Record set >>
————

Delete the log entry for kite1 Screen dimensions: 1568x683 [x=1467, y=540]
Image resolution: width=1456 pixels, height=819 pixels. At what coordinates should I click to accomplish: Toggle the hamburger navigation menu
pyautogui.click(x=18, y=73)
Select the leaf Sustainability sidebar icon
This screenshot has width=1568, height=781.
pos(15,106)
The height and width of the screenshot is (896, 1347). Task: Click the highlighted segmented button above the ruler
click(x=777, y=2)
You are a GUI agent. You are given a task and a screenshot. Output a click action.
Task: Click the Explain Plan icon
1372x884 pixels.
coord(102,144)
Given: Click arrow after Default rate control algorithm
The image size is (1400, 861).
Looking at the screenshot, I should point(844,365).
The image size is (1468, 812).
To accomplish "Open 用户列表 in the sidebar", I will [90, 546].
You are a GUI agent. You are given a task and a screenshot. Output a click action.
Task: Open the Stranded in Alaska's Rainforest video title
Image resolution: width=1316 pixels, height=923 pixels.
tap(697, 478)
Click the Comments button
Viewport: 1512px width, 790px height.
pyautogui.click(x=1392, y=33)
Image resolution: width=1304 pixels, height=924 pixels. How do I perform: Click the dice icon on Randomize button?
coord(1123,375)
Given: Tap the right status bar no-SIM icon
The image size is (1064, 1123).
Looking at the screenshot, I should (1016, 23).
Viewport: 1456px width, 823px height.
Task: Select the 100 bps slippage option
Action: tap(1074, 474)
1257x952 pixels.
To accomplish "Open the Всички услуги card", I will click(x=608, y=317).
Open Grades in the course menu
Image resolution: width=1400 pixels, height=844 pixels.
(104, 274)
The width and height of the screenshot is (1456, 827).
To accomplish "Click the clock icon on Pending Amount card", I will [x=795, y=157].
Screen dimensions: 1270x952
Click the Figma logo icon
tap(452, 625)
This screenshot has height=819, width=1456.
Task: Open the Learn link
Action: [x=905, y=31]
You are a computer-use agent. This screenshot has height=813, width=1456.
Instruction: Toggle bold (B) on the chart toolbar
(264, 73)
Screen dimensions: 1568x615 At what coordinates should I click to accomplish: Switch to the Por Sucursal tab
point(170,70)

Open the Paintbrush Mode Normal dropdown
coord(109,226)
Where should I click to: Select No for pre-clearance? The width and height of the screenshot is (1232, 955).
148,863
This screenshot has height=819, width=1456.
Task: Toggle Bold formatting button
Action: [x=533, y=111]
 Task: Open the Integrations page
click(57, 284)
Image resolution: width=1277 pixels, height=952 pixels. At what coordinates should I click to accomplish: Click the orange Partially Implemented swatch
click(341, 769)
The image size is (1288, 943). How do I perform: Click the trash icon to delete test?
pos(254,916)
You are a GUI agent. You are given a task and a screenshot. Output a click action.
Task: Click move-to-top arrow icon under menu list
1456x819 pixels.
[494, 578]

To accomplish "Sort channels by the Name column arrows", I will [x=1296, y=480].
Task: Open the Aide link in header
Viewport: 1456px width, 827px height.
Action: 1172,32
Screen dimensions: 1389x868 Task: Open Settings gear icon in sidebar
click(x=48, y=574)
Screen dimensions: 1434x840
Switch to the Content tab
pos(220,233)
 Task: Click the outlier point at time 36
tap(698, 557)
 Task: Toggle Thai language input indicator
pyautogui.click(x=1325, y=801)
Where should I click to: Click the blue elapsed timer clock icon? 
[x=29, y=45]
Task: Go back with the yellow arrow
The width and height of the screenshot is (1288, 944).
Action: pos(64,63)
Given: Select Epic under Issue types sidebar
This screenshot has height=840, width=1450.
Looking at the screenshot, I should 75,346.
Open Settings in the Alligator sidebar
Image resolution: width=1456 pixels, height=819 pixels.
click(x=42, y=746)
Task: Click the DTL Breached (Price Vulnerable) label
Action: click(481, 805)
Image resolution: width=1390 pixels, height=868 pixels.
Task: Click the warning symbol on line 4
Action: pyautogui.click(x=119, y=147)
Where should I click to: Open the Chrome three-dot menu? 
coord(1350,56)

————

What is required >>
Set down again, word for word, the stretch of records from the line with "Task: Go back with the yellow arrow" to the line with "Given: Select Epic under Issue types sidebar", both of those lines included.

Answer below >>
Task: Go back with the yellow arrow
The width and height of the screenshot is (1288, 944).
Action: pos(64,63)
Given: Select Epic under Issue types sidebar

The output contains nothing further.